Shellac based products will typically set pretty fact with heat (friction) so as long as you build up a good bit of friction when applying, you should be able to move to the next coat pretty quickly. 

I usually wait a minute or two between just to be sure everything has had a chance to setup a bit.  I haven't noticed much difference waiting any longer.


----------



## hehndc (Sep 19, 2012)

Jreis:

Though I consider myself no expert, here's what I would recommend.  Sanding sealer is a good idea on wood.  I apply BLO first, if I want to bring the grain pattern out.  I apply one coat after another with the friction finishes, right after the finish is smooth.

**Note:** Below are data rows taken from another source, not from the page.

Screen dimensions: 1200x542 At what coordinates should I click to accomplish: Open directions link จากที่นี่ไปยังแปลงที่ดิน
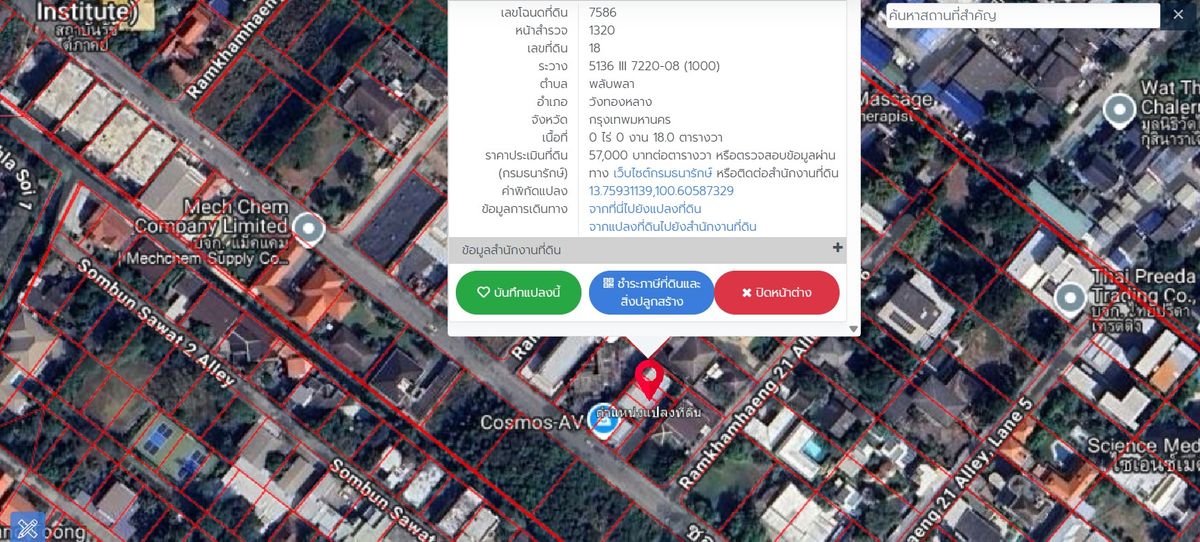tap(644, 208)
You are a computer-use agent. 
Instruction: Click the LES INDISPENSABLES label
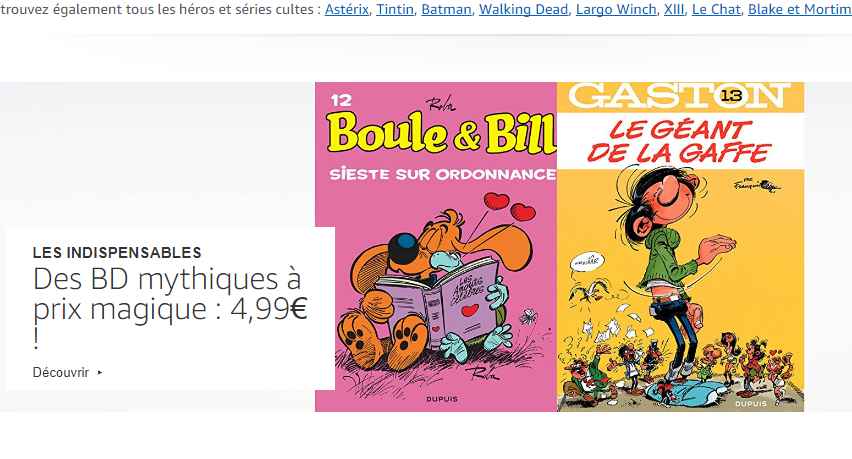117,253
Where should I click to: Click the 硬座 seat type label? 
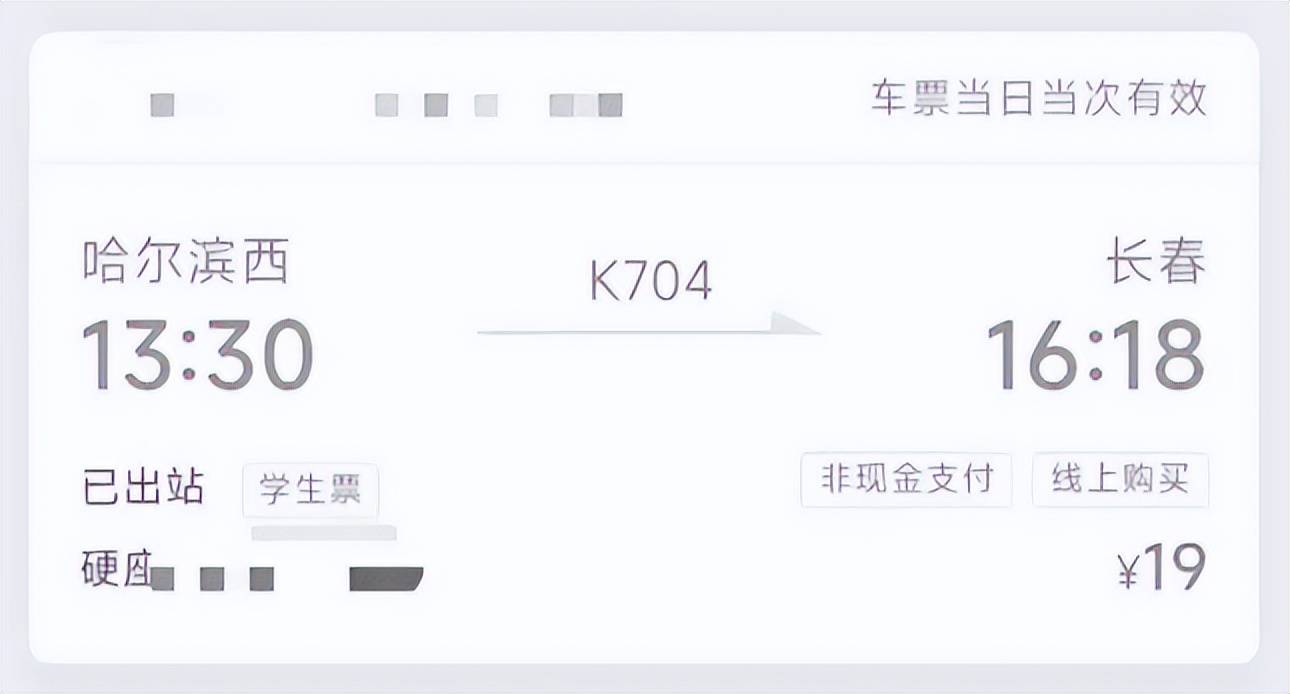[x=115, y=570]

Hope this  helps and welcome.

Steve


----------



## its_virgil (Sep 19, 2012)

Although friction polishes such as Mylands and Crystal Coat seem to be dry after the friction's heat evaporates the solvent and leaves the shellac finish behind the finish has not cured.  It is still soft and can dent during assembly. Assemble a newly (friction polish) finished pen and place it in a pen box with the strap and tomorrow the finish will have a dent under the strap. 

Solution: apply the finish and set the barrels aside, but not on their side, to cure for a day or so. Place a dowel into a block of wood and slide the barrels over the dowel. The finish will cure and harden and then the pen can be assembled.
Do a good turn daily!
Don


----------



## soundman (Sep 20, 2012)

I can not sepak for the other products, but for the shelawax go to the Ubeaut site and get it from the horses mouth.

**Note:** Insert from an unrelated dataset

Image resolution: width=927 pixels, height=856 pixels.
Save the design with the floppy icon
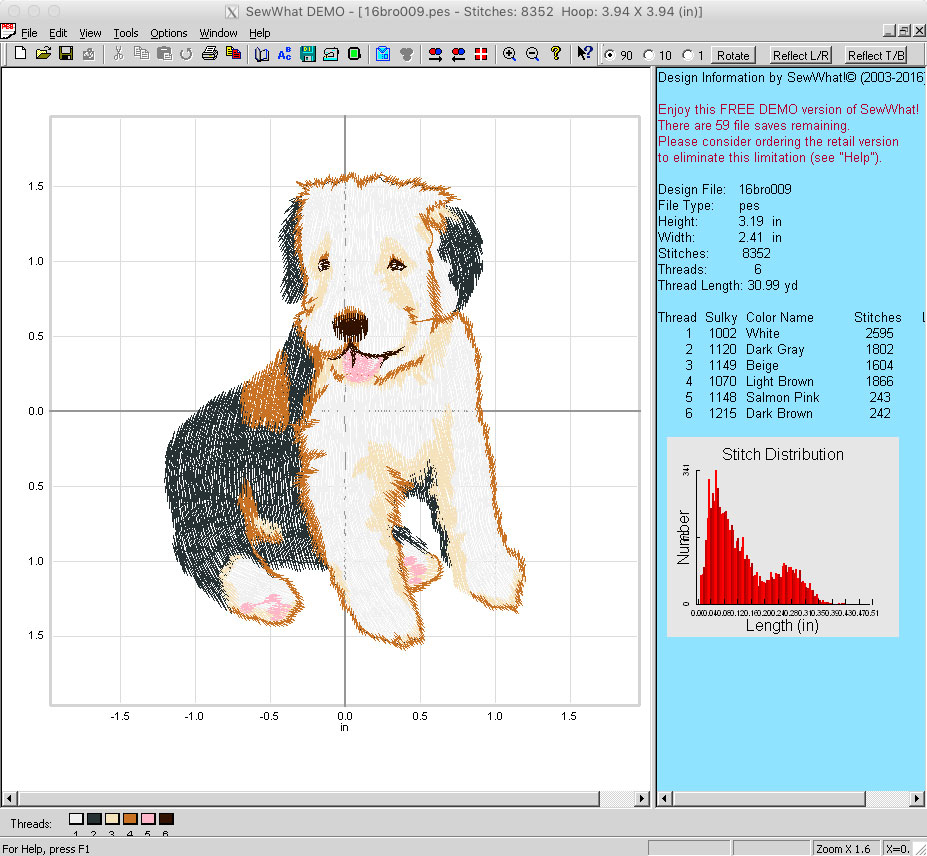coord(66,54)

Woodworking Australia - Home Page

SHELLAWAX friction polish

Extra Info

I have no problem with the finsh marking with the shelawax...ya might want to wait 10 minutes before you pack the pen, But I assemble straight off the lathe while the tubes are still warm.

Certainly no need to wait between coats and do not use anything else if you are using shelawax.

no vested interest.

cheers


----------



## Jreis (Sep 21, 2012)

Thank you all for the answers.  All very helpful.


----------



## Wildman (Sep 22, 2012)

Guess better to read all instructions before using.
SHELLAWAX friction polish

Best results will always be obtained by sanding to 1200 grit and above.

They do address open grain wood procedure vice closed grain wood.

U-Beaut Polishes and their agents, accept no responsibility for problems arising from the use of Shellawax over: any oil, sanding sealer, oil or spirit based dye and stain, water based stain, pre-finish or any other finish - including, polyurethane, lacquer, varnish, French polish, etc.

According to them should have your high shine in 15 seconds, but takes three weeks for full cure. 

So not sure if going to get better result by applying multiple coats of product or can use a sanding sealer or apply over other film finish.


----------